Investment opportunities
Private equity has been naturally active under these circumstances. Though some single asset purchases have been made in London, the prices required remain prohibitive to those funds targeting a high internal rate of return (IRR) and a reasonably quick exit. Many have turned to the regions for distressed sales like the Belfry in Warwickshire, the Hyatt Regency in Birmingham and the Glasgow Radisson Blu.
"Some people are optimistic," Zachariah says. "They can see we’ve been bobbing along at the bottom for a while and there’s got to be some opportunities out there. You very rarely hear of a distressed asset in London. That’s not the case with the regions. Some very high profile groups have traded and others will be struggling to keep their head above water."
Not every region is affected by these trends. Performance is generally much harder to gauge in the UK’s regions, where assets and geographies vary widely. As a rule, it’s far easier to get debt and find interest in a provisional market that has generated success and proved its profitability. In Aberdeen, for example, demand for oil and constraints on supply have created an extremely successful environment for the hotel sector. And Edinburgh, Cambridge, Oxford and York all continue to attract visitors and generate interest in hotels as an asset class.
"From a trading perspective I don’t think you can look at the regional UK as one market that behaves in one single way," Hill says. "It has to be addressed on an asset-by-asset basis, submarket by submarket. If a hotel is focused on corporate and leisure then things are better than the conference sector."
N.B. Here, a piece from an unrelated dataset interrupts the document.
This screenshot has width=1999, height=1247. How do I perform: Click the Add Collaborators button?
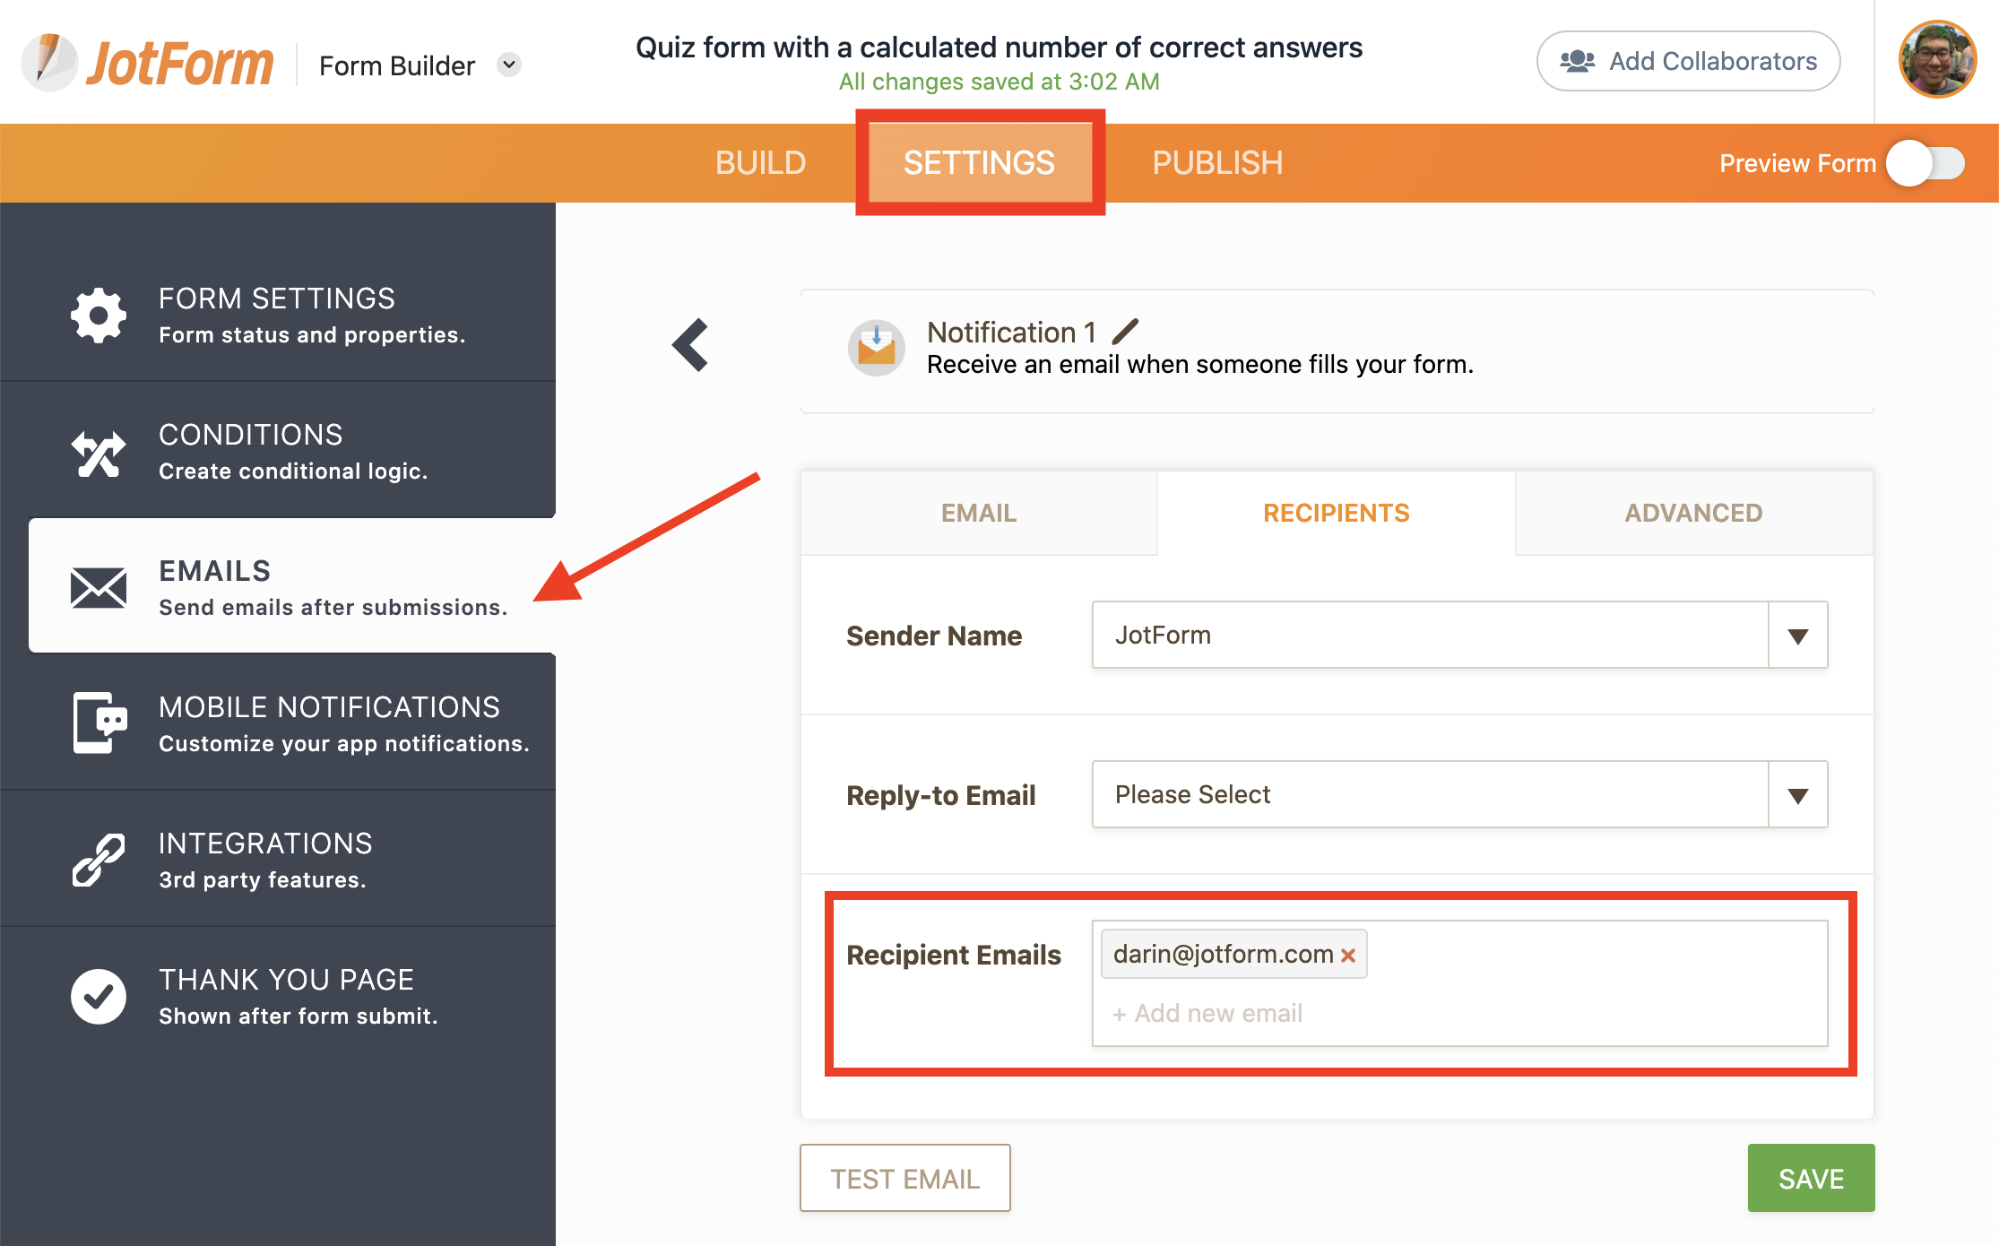coord(1688,61)
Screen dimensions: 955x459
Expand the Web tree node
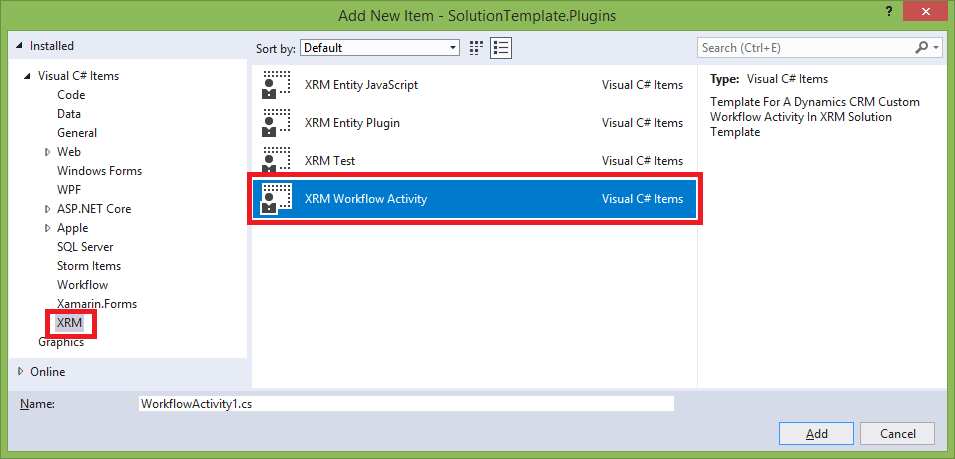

Only in more select regions does investor appetite remain and, even there, debt finance is difficult to secure. Perhaps that’s no great shame. In 2007 and 2008, the UK’s financial sector was lending far too aggressively to the hotel market, producing loose deal structures entirely devoid of financial covenants.
"In the crazy days, there was too much debt too readily given," Zachariah says. "Now, debt is scarcer but the deals that are being done are more sensibly leveraged – deals that the market genuinely needs."